Could you copy exactly the lines below, beginning at the line with "Where should I" and stopping after the line with "Click the plugin icon beside LayoutEditor", with no pictures?

- RAW DATA -
·····
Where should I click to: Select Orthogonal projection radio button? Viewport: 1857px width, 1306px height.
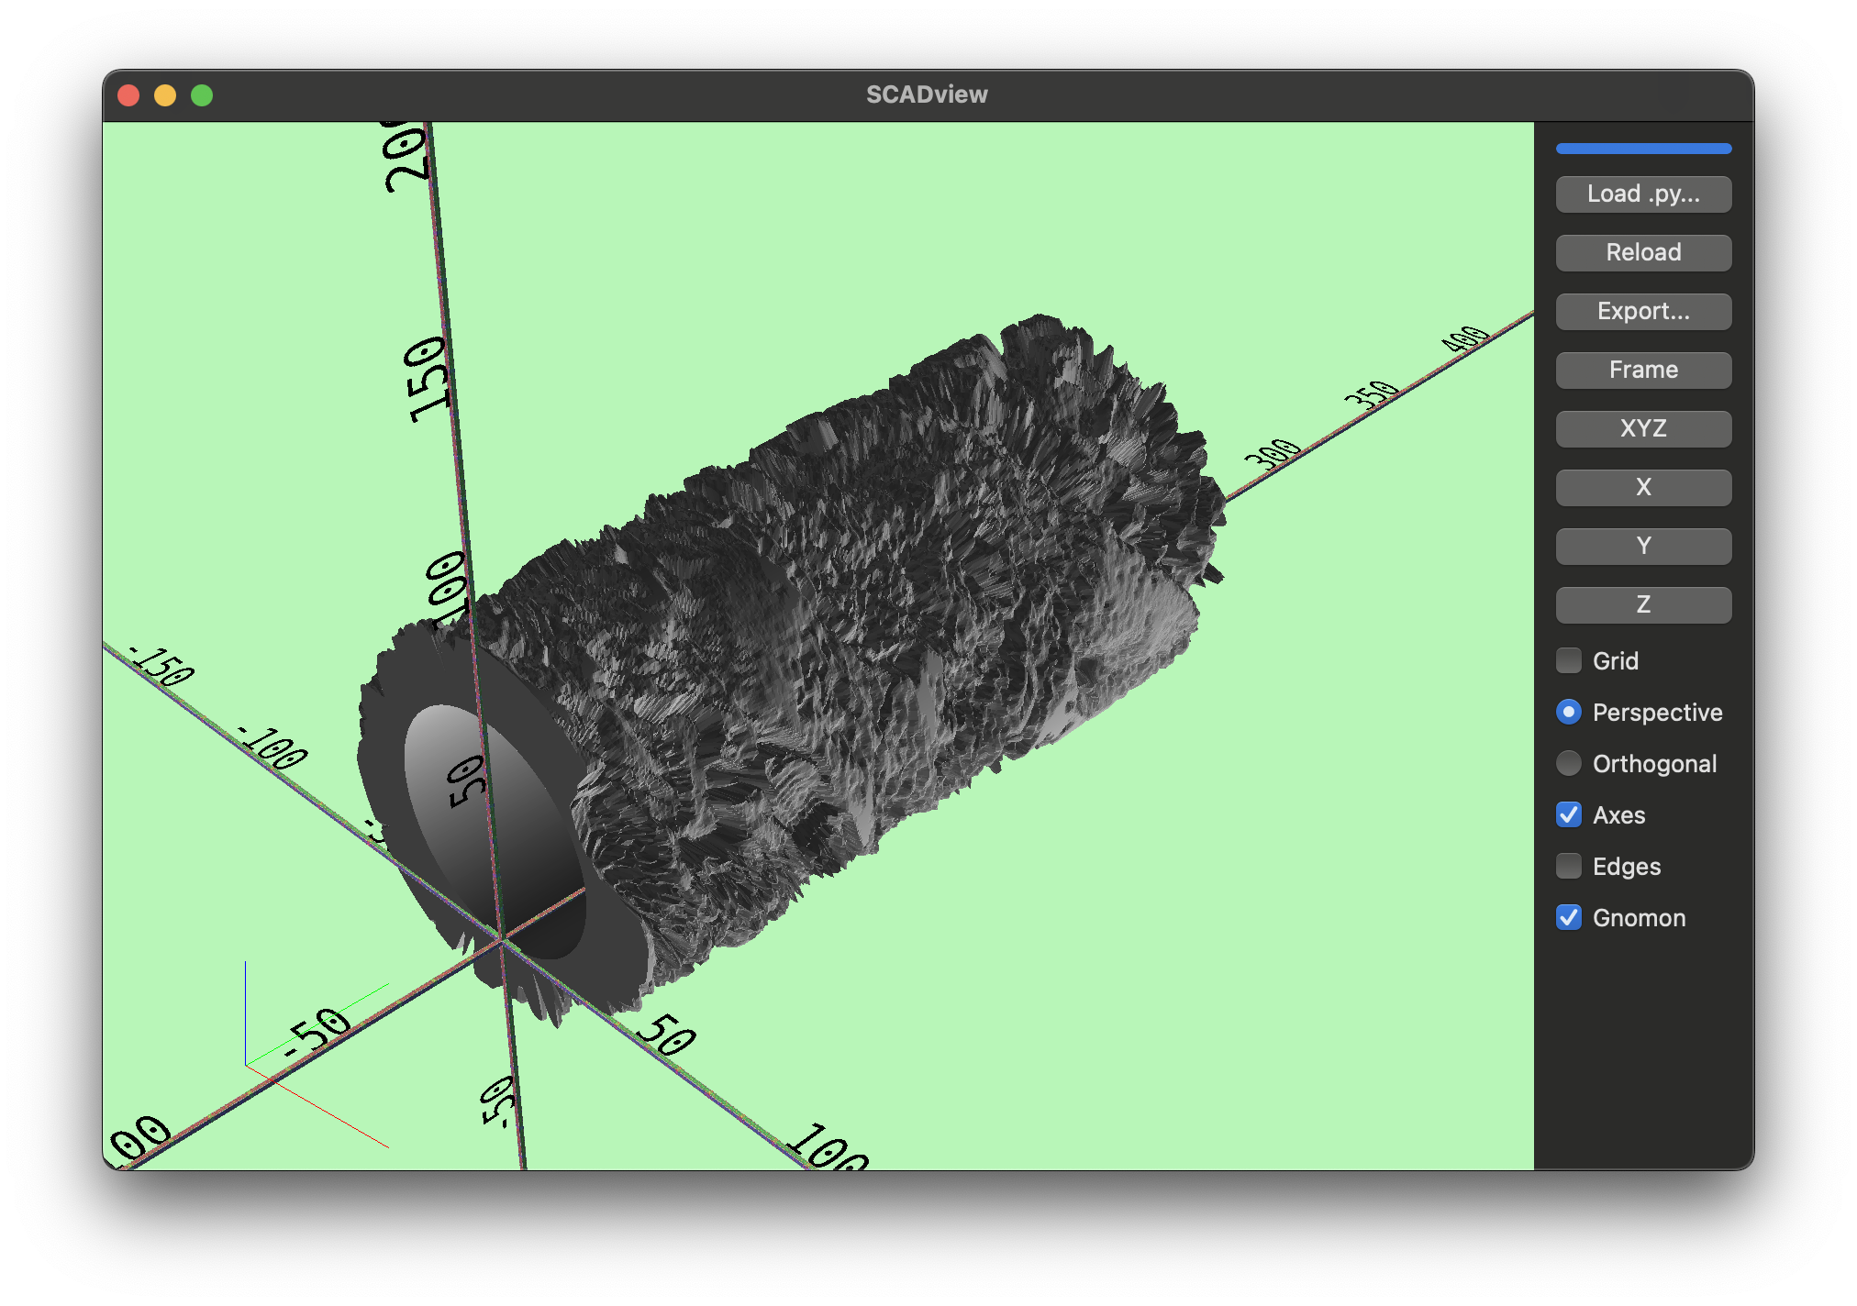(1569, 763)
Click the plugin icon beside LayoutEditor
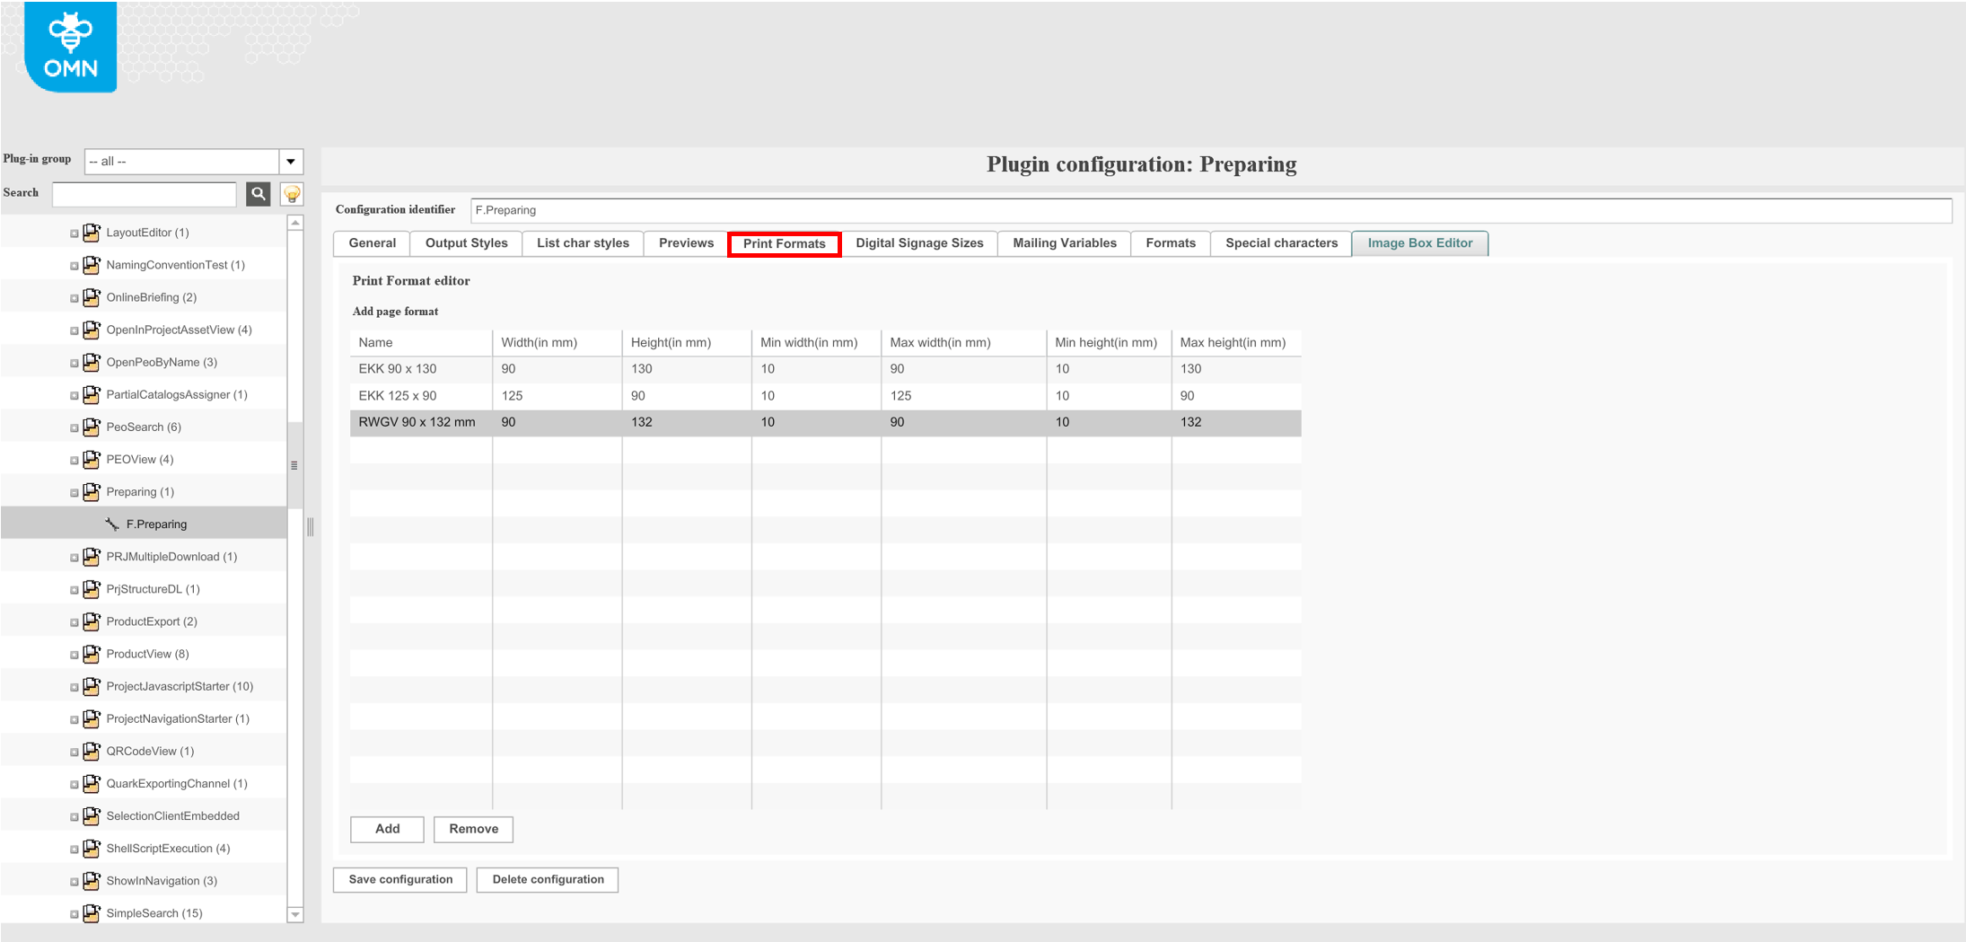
·····
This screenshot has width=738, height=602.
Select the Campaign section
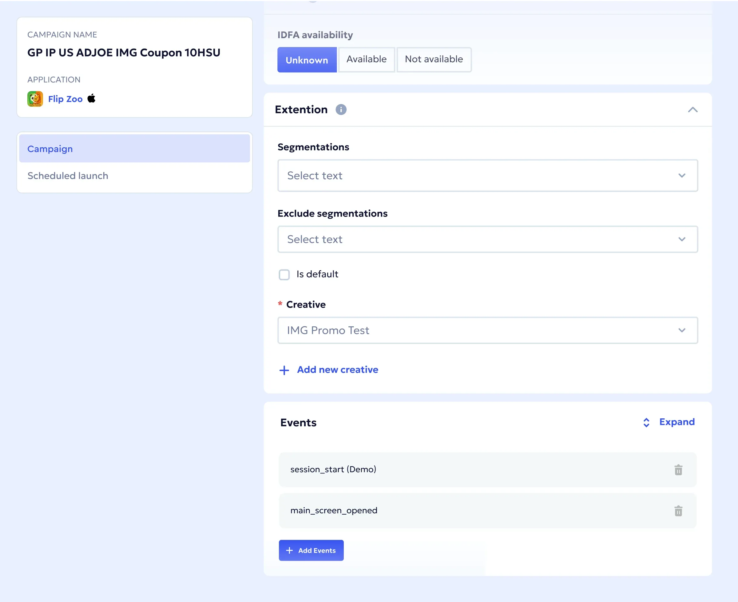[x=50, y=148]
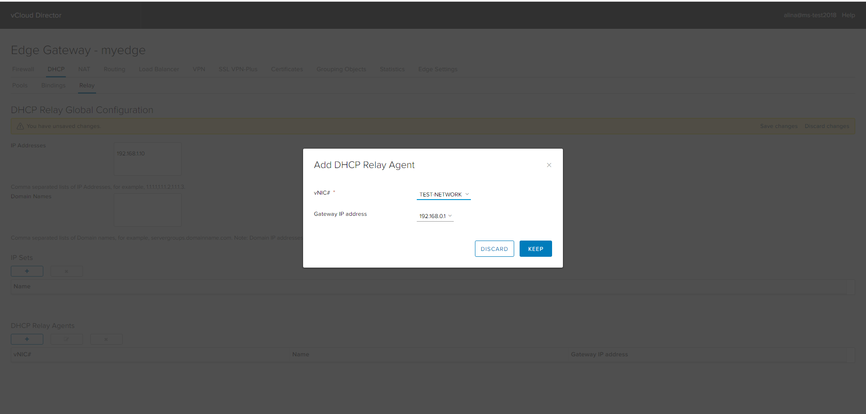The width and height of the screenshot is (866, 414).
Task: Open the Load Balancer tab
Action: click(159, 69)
·····
- OUTPUT BELOW -
Where should I click to: Select Orthogonal projection radio button? Viewport: 1857px width, 1306px height.
(1569, 763)
Click the plugin icon beside LayoutEditor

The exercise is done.